At this point, the paths and frameworks for both pre-trained large models with fast (surface) thinking capabilities and reasoning large models with slow (deep) thinking abilities were clearly delineated. However, due to the high computational costs, actual usage rates are low. It is reported that by the end of 2024, the usage rate of o1 among ChatGPT users was less than 5%. The most important reason is the high technical cost—o-series pricing is expensive, requiring $200/month to support computational needs.

Thus, at this stage, the area with the most potential as a low-hanging fruit in the AI industry is actually the ability to dramatically increase efficiency “from 1 to 10” through engineering capabilities, thus promoting the widespread application of AI technology. U.S. companies, which have long benefited from advanced chips, have developed a reliance on “brute force to make miracles”, underestimating the value of efficiency improvements. However, in the context of limited computational power, Chinese AI companies are forced to prioritize the effective use of computational power as a necessary path for development. DeepSeek, with its strong engineering innovation capabilities, has taken this up. DeepSeek’s rise can be seen as “happening at the right time.” Its success is not accidental, but reflects the AI revolution heading into a phase where engineering innovation can reap the low-hanging fruit.

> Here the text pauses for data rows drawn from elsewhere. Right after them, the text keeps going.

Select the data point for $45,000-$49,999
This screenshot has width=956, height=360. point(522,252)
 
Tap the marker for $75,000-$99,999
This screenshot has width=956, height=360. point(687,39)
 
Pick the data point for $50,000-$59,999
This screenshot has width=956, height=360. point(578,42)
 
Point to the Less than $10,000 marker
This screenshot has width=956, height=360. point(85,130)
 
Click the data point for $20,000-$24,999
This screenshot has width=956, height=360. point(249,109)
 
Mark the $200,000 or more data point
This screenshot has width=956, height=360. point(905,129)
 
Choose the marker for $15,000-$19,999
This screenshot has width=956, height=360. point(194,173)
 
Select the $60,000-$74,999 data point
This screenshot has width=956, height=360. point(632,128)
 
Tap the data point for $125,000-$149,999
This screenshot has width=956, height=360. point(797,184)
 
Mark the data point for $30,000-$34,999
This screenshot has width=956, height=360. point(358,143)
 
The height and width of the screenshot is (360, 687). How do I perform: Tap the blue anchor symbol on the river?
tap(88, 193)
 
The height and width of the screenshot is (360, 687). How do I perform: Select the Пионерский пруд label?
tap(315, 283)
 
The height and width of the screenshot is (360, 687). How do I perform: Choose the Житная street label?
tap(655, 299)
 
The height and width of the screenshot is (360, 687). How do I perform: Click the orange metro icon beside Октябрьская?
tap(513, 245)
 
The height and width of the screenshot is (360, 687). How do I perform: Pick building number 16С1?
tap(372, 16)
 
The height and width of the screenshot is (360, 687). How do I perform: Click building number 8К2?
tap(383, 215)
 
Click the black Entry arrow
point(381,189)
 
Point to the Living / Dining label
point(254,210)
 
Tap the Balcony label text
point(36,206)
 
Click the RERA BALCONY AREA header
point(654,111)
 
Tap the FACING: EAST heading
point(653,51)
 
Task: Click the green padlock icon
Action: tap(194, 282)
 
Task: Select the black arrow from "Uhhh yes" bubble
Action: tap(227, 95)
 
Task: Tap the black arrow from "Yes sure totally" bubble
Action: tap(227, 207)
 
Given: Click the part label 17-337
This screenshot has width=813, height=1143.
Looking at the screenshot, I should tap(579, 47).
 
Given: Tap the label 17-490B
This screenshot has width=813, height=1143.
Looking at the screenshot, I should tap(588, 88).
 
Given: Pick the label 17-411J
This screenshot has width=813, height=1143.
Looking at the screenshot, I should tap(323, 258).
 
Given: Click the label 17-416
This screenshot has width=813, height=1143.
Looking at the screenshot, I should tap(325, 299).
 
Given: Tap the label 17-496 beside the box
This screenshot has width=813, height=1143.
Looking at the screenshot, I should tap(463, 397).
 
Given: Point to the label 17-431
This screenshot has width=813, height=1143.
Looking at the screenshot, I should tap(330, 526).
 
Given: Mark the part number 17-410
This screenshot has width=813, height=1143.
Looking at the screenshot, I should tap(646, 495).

04 | What does DeepSeek’s innovative capability represent?

The success of DeepSeek is a strong indicator that Chinese-style engineering innovation can shape the entire AI industry. The deep engineering capabilities accumulated by Chinese companies in the manufacturing sector will also usher in a rapid golden phase in AI model research, development, and application.

While engineering innovation may not be as dazzling as 0-to-1 innovation, its impact on the industry is disruptive. DeepSeek’s outstanding performance demonstrates this potential. In fact, from chip efficiency, large model efficiency, the efficiency of combining large models with cloud computing, to the efficiency of AI industry application implementation, engineering innovation holds vast potential for upgrading effectiveness at every stage, thereby changing the scope for AI capabilities and product experiences. Chinese companies, with their manufacturing expertise, often possess the engineering innovation capabilities to excel in this field.

In this process, recognizing the immense value of engineering innovation and possessing an innovative mindset is a critical starting point. As DeepSeek’s founder Liang Wenfeng observed that “The cost of innovation is certainly not low, and the past inertia of ‘borrowing’ ideas is also related to our national conditions. But now, look at the scale of China’s economy, and the profits of big firms like ByteDance and Tencent — they are not low globally. What we lack for innovation is definitely not capital, but confidence and the knowledge of how to organize high-density talent to achieve effective innovation.”